▶ **TASKS**
(1) In the Persian names post, what port does the Python app listen on?
(2) Rewrite the stretch of the Persian names post from "Crawling and Storing" through "a few restarts.", putting "retries" in place of "restarts".

╭─ EXTRACTED TEXT

Persian names
TL;DR See the list of Persian names here
Intro
I’m gonna be a daddy in 3 weeks, and we’re still thinking about the names. The Persian names that are allowed by Iranian government (yes, you cannot pick any name you want), is listed in https://www.sabteahval.ir/ website. The UX of that website is really awful, so I decided to crawl the website and just go through the names in an easier way.
Crawling and Storing in window.localStorage
The website is generating the whole page for each listing of names, and
it uses the app session parameter to keep its state, so it’s a bit of work
to use anything other than the browser to crawl the pages. So I decided to
write a javascript code and run it under the website using this chrome
extension: Custom JavaScript for websites
The script tries to save all names in window.localStorage
, it gets
stuck in some cases (the website is sometimes very slow), but I managed
to go through all the names with a few restarts.
Transferring window.localStorage to a File
Now, all the names are under the window.localStorage
, but how to move them
into a more suitable place for searching? I thought just running
json.stringify(window.localStorage)
should do the job, but seems the
amount of data in window.localStorage
is a too big bite for the browser.
It took more than 5 minutes and I was still waiting for 6000+ names to be printed
in the console. So it did not seem to work.
So, plan B, I threw a simple Python flask app to be able to post all the names from javascript in there and store them as a file. Here’s the flask app: dumper python app. The app also cleans up and removes duplicates from the names.
And this is how I could send the names from javascript console to the python app, listening on port 5000:
$.ajaxSetup({
contentType: "application/json; charset=utf-8"

╰─
╭─ SUPPLIED MATERIAL

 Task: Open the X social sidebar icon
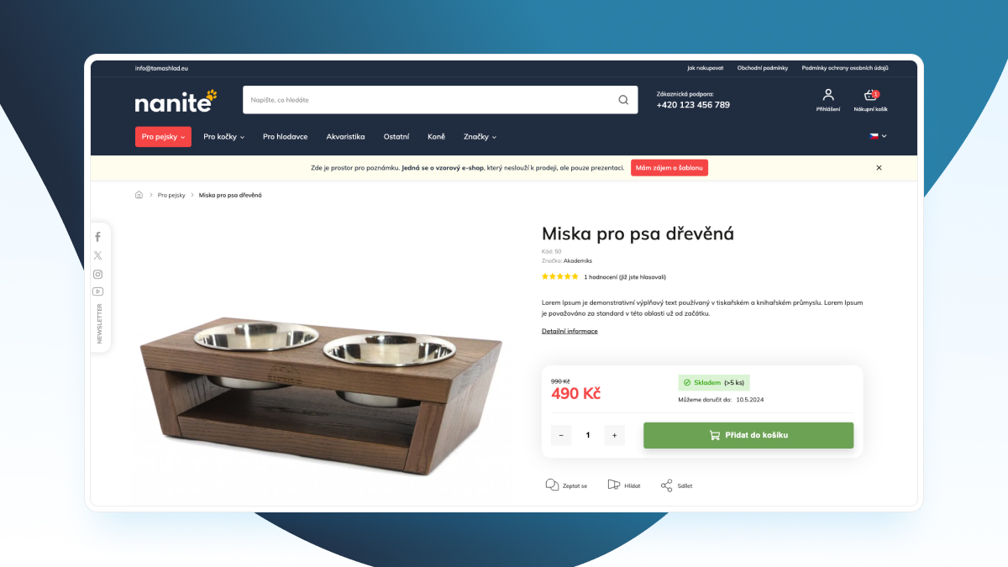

╰─

▶ **ANSWERS TO THE PROBLEMS**
(1) Port 5000.

(2)
Crawling and Storing in window.localStorage
The website is generating the whole page for each listing of names, and
it uses the app session parameter to keep its state, so it’s a bit of work
to use anything other than the browser to crawl the pages. So I decided to
write a javascript code and run it under the website using this chrome
extension: Custom JavaScript for websites
The script tries to save all names in window.localStorage
, it gets
stuck in some cases (the website is sometimes very slow), but I managed
to go through all the names with a few retries.